王哥叹了口气,“我知道。刚才在外面,我也不好多说。我想退婚,也不全是他家人的原因。
孟泽没想到这里面还有隐情,不由地问道:“是冯姑娘不好么?”
王哥苦笑一下,“也不能这么说。以前,我觉得她哪哪都好,后面她嫁了人,丈夫病死了又被夫家赶回来,我也还是觉得她好。可真到谈婚论嫁了,我才发现她跟我想的有些不一样。”
孟泽听到这里,也没有开口问,只等他继续往下说。
“我好不容易说服我阿嬷,请求她同意我娶宝莲。可是前番日子去下聘,他们家提了那样的条件,我自然是不答应的。后来,他们不要分红,只要1 00两银子的聘金,我当时就觉得这口太大了点。”
“不过,我也没立即拒绝,只说回去考虑考虑。你也知道,我真拿不出这么多银子。再说了,像我们这样的普通人,从下聘到娶过门,20两银子就已经是顶天了。他们要100两银子,实在是太把自己当回事儿了。”
“我就想着,这事儿先缓缓。可是,宝莲她却私下找到我,让我答应这条件。说现在出不起也没关系,打个欠条就是了。你说,这样的人,我能娶么?”
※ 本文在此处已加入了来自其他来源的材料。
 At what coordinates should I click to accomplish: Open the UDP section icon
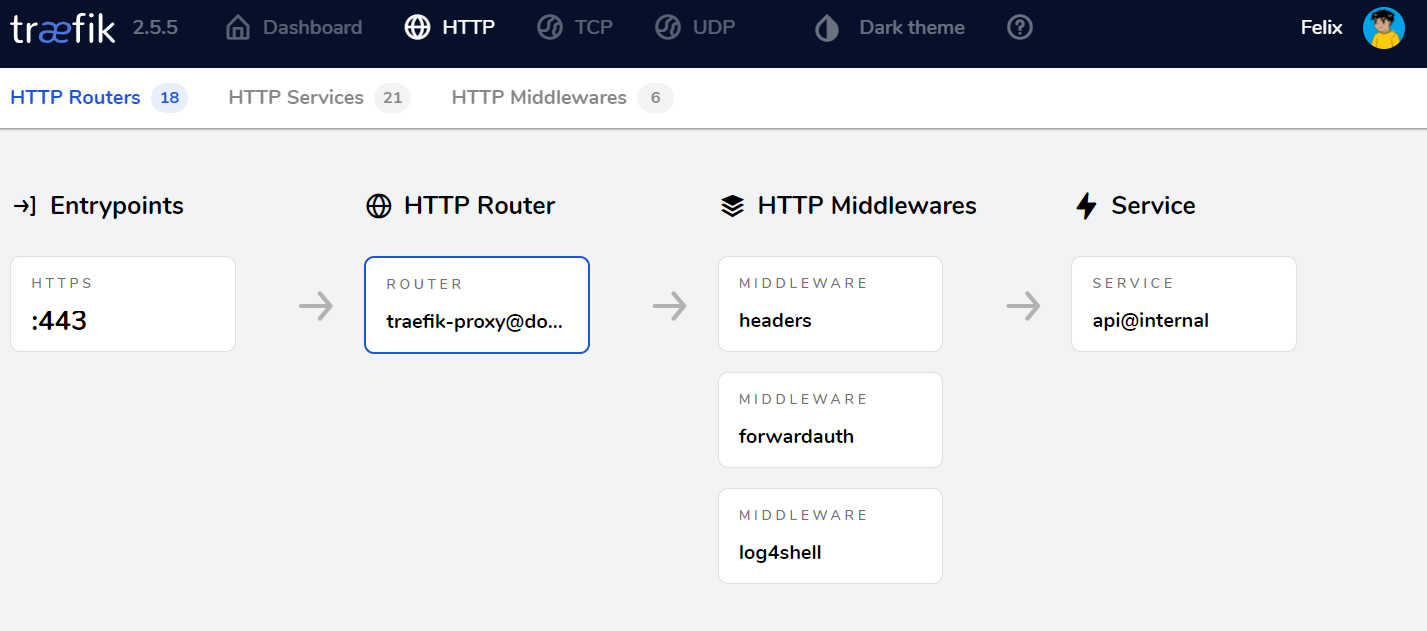point(668,27)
孟泽哑然,不是一家人,不进一家门。冯宝莲这脑回路,也真不知是怎么长的。
“我当时还问过她,是不是她爹和她哥逼着她这么说的,没想到她自己也有这样的意思。还说自己被夫家赶回来后,一直住在哥嫂家里,受哥嫂的照顾,理应要给点钱。然后我又问我下这么大的聘,她要准备什么样的嫁妆,她回不上来。那时,我就明白,这桩婚事始终是我一厢情愿,人家要不是看我最近出息了,还真瞧不上我这个瘸子!”
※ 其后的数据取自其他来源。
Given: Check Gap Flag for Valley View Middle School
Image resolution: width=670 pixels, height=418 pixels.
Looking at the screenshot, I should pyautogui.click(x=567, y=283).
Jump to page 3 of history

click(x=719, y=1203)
孟泽一向不太愿意插手别人的感情事,这一回,倒是破天荒地给了点建议,“这样的姑娘,不娶也好。”
王哥点点头,又道:“对不住,把你搅合到这种事情里来!”
“你我还客气什么,这也不怪你。你已经处理得很好了,是他们自己不顾面子要闹事!“孟泽表示理解,“不过,就冲他们家这样子的做派,这事儿也没那么容易了结。
王哥点头,“我也明白。亲肯定是不能结的,我也不想娶个一心向着娘家的媳妇。他们来闹,无非是要钱,少不得要出点银子补偿一下。”
孟泽见王哥想得明白,也就没有多说。
第110章 原来藏在这里!
孟泽买了种子回家,把薏仁和藿香种子用空间水泡着,直到种子胀大,外壳发软,才移种在早就准备好的培养土里。培养土是孟泽专门配置的,主料来自堆肥箱发酵过后的黑士,另外又加了草木灰跟河沙。
种子发芽出苗还需要时间,孟泽就想趁着这个空档,上山去挖麦冬,领路的自然是魏霆均。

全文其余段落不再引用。